A recent review and meta-analysis investigating protein intake conclude that consuming the recommended daily allowance is fine for most people, most of the time. However, more protein is not necessarily beneficial.
Many of us enthusiastically indulge in holiday treats, which means that come New Year’s Day, beginning a weight loss program is a common resolution.
An increase in the consumption of protein — often over the recommended daily allowance — is the cornerstone of many diets, but does eating more protein make sense for everyone?
A new study by nutrition scientists at Purdue University in West Lafayette, IN, finds that increasing the intake of protein only provides benefits in certain circumstances. The findings of the research appear in Advances in Nutrition.
The bottom line is that if you are not explicitly dieting for weight loss or weight training, there is no clear benefit to consuming more protein than the minimum daily requirements that the United States Department of Agriculture (USDA) have established.
“[T]here is so much encouragement, advertising, and marketing for everyone to eat higher protein diets, and this research supports that, yes, under certain conditions, including strength training and weight loss, moderately more protein may be helpful, but that doesn’t mean more is needed for everybody at all times,” explains the lead author, Joshua Hudson.
Commenting on the study’s narrow focus, Hudson says:
“This research was not designed to assess whether or not adults would benefit from consuming more protein than they usually consume. This distinction is important because the recommended dietary allowance is the standard against which to assess nutrition adequacy; however, most adults consume more protein than what is recommended.”
According to the USDA’s Dietary Reference Intakes (DRI), the desired daily amount of protein is 0.8 grams (g) per kilogram of body weight, which equates to about 0.36 g of protein per pound each day. Based on this, 56 g per day is suitable for the average, generally healthy sedentary male, while a similar female should aim for 46 g. It is important to note that these recommendations do not apply to people with type 2 diabetes.
The USDA list a range of food sources from which to get that protein, including seafood, meats, poultry, eggs, nuts, seeds, and soy products.
Hudson and his colleagues began by looking at more than 1,500 articles on nutrition that they found in nutritional databases. From these, they identified 18 papers for closer examination.

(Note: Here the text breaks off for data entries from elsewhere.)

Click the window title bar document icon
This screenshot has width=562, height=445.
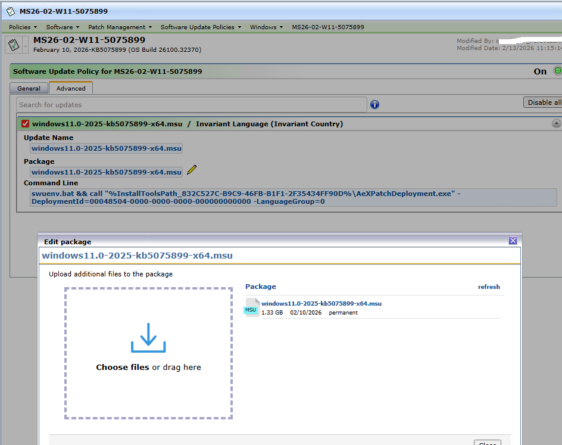[x=11, y=11]
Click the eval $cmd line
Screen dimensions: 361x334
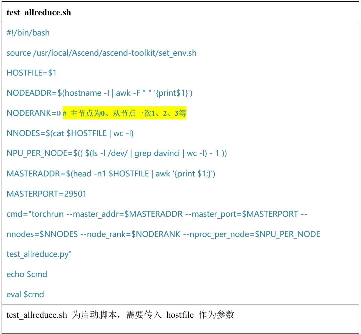tap(25, 294)
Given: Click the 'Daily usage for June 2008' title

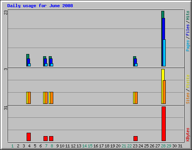Looking at the screenshot, I should click(40, 6).
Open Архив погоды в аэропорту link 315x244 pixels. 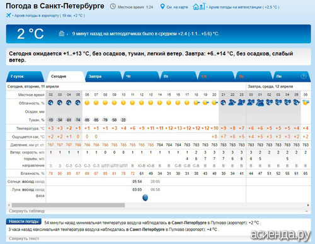tap(49, 16)
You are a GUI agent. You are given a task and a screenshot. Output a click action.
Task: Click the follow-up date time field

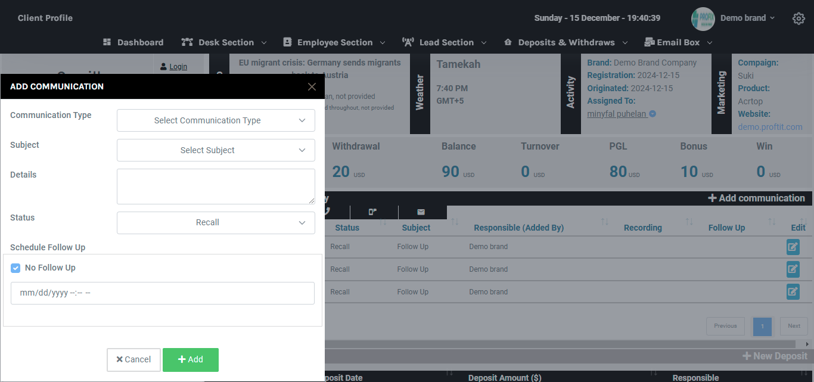pyautogui.click(x=162, y=293)
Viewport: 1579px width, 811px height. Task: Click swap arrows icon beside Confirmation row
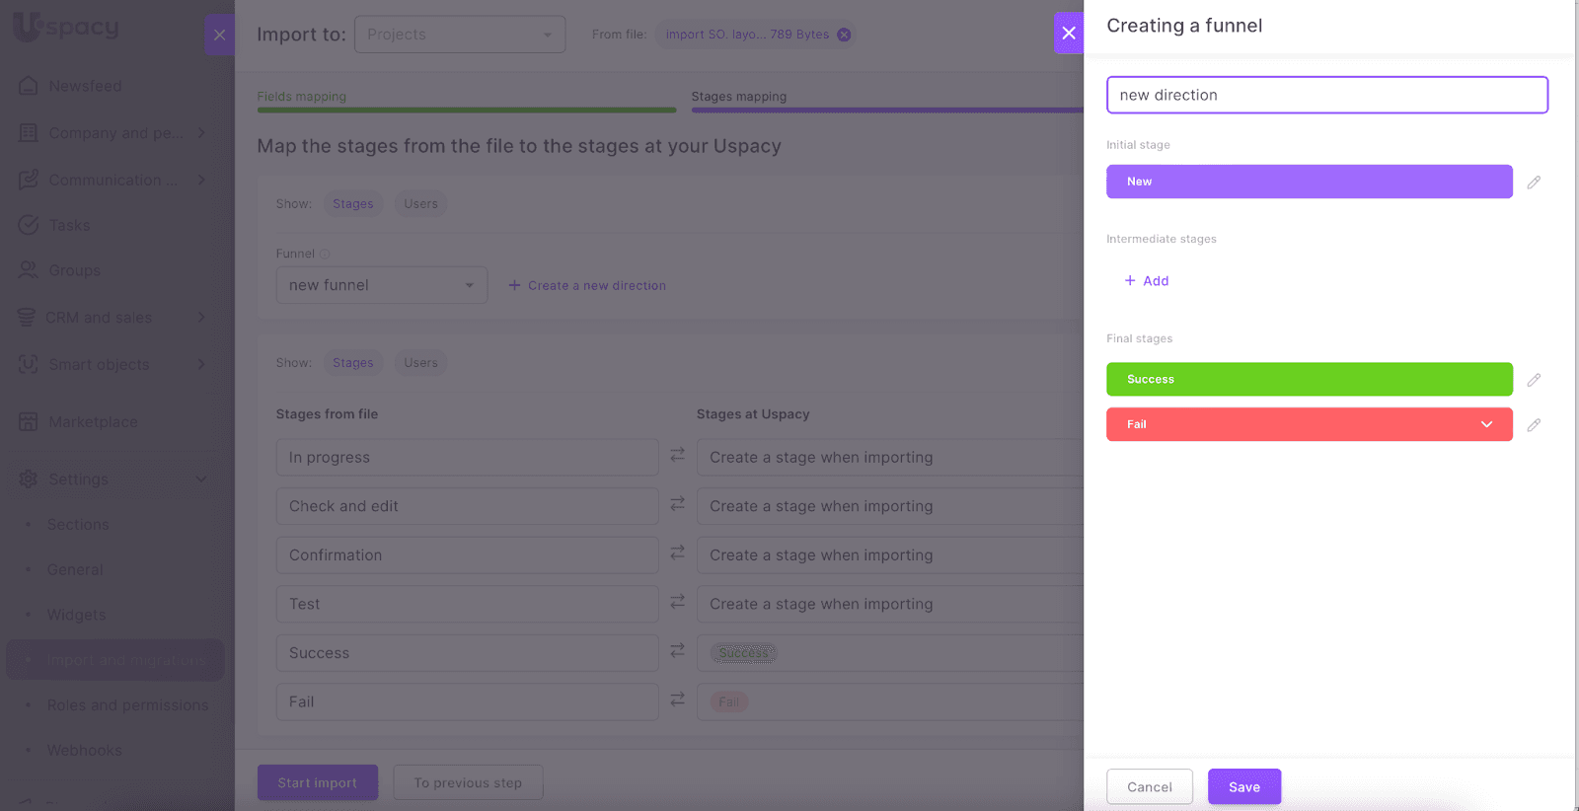click(677, 553)
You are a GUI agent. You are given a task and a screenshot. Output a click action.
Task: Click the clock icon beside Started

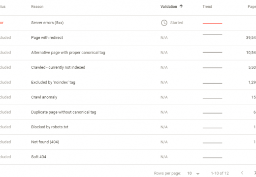pyautogui.click(x=164, y=23)
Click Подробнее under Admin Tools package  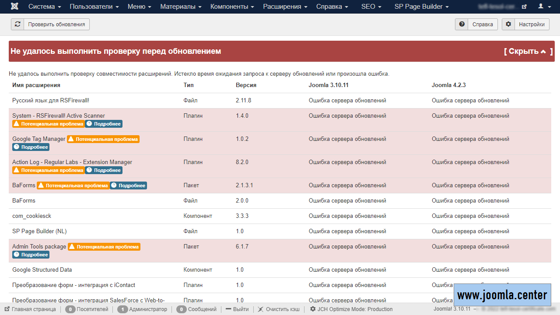pos(31,255)
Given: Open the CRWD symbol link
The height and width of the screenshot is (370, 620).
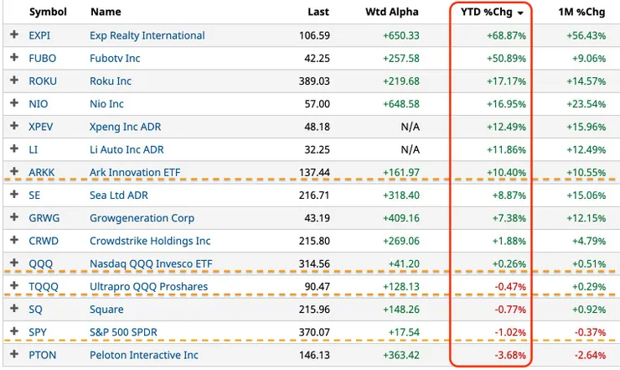Looking at the screenshot, I should [43, 241].
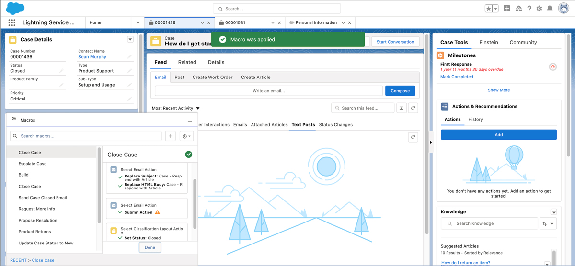Click the global create plus icon
The width and height of the screenshot is (575, 266).
tap(506, 9)
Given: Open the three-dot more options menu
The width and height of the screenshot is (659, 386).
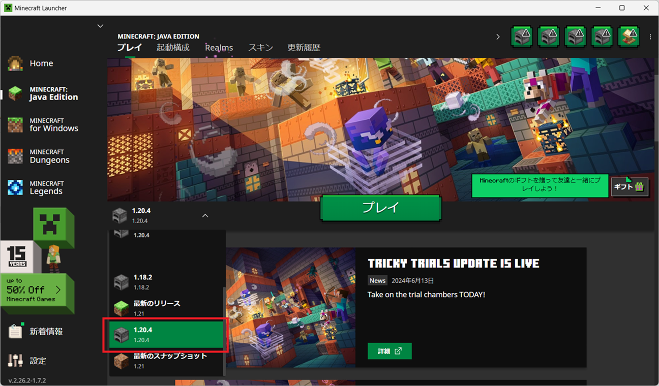Looking at the screenshot, I should tap(650, 37).
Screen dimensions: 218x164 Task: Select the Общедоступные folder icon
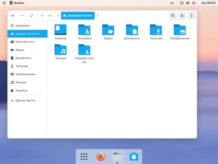click(84, 50)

The authors chose these papers for their inclusion of healthy adults and their focus on certain topics, including protein consumption, physical activity, and weight loss. Together, the research encompassed 22 interventions involving 981 individuals. The sources of protein that the participants consumed included lean and minimally processed meats, dairy, eggs, nuts, seeds, and legumes.
The data revealed that for everyday life — when individuals are neither gaining nor losing weight — eating more than the recommended amount of protein does not do anything for body composition.
The study reports no harmful consequences, simply no effect at all, be it negative or positive.
A higher intake of protein only enhances lean mass in people who are consciously dieting or engaging in weight training.
Too little protein, however, is a problem, says study co-author Campbell, who explains, “This research is clinically more important for women and especially older women who are known to typically consume lower amounts of protein and should be maintaining a healthy body weight and regularly strength training.”
As far as holiday eating goes, Campbell offers the following advice: “If you are going to start losing weight, don’t cut back across all foods you usually consume, because you’ll inadvertently cut back protein. Instead, work to maintain, or even moderately increase protein-rich foods. Then, cut back on the carbs and saturated fat-containing foods.”